:: WHAT YOU WILL DO ::
Only the lines below between the ones containing "The width and height of the screenshot is (510, 484)." and "Task: Click the Charts", inclusive, are to be reproduced, each exactly as it stands.

Dataset entries:
· · · · · · ·

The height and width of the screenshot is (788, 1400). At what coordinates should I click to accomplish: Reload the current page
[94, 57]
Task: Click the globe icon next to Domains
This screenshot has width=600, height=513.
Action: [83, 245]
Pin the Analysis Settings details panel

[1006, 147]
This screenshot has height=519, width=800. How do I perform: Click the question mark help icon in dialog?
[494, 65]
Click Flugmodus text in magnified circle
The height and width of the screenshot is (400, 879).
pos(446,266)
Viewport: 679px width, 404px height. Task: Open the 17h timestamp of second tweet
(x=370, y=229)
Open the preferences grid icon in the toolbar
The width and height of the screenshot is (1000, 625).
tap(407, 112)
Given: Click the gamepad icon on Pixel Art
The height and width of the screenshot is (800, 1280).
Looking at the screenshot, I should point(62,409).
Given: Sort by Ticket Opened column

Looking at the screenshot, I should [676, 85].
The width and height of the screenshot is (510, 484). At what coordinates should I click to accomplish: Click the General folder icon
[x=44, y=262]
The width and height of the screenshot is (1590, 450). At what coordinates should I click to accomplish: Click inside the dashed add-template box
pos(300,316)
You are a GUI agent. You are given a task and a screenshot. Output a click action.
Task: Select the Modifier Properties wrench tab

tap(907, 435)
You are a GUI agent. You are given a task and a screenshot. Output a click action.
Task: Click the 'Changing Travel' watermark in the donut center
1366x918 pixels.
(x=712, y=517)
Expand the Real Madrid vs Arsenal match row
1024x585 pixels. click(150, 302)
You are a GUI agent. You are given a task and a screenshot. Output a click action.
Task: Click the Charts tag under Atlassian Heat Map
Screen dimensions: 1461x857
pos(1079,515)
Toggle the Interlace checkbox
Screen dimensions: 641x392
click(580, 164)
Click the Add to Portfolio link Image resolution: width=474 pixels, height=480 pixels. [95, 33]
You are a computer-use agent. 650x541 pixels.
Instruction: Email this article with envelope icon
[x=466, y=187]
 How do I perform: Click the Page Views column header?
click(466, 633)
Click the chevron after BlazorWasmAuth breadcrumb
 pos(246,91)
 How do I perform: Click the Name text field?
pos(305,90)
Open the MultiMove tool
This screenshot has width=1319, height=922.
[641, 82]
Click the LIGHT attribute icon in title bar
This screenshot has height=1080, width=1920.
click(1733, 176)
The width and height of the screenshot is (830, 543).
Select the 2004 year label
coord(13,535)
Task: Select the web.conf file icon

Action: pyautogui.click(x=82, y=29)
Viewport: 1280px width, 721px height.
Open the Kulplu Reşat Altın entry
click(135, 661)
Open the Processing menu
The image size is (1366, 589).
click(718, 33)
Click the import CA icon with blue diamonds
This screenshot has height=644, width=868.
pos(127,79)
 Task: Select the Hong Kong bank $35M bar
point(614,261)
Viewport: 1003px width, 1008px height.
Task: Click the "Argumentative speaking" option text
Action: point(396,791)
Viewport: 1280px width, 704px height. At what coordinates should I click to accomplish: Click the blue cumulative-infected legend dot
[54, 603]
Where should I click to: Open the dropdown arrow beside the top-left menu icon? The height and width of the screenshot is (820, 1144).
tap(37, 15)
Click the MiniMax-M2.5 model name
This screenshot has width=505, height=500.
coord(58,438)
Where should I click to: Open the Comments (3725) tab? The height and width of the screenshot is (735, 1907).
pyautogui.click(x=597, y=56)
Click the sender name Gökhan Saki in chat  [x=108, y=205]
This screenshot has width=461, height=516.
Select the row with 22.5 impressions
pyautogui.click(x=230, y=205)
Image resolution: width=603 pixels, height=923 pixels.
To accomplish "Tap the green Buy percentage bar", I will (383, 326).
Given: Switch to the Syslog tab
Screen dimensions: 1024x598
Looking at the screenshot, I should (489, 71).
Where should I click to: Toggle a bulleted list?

· · · · · · ·

:: EXPECTED ANSWER ::
The width and height of the screenshot is (510, 484). At what coordinates should I click to accomplish: Click the General folder icon
[x=44, y=262]
The width and height of the screenshot is (1590, 450). At what coordinates should I click to accomplish: Click inside the dashed add-template box
pos(300,316)
You are a GUI agent. You are given a task and a screenshot. Output a click action.
Task: Select the Modifier Properties wrench tab

tap(907, 435)
You are a GUI agent. You are given a task and a screenshot. Output a click action.
Task: Click the 'Changing Travel' watermark in the donut center
1366x918 pixels.
(x=712, y=517)
Expand the Real Madrid vs Arsenal match row
1024x585 pixels. click(150, 302)
You are a GUI agent. You are given a task and a screenshot. Output a click action.
Task: Click the Charts tag under Atlassian Heat Map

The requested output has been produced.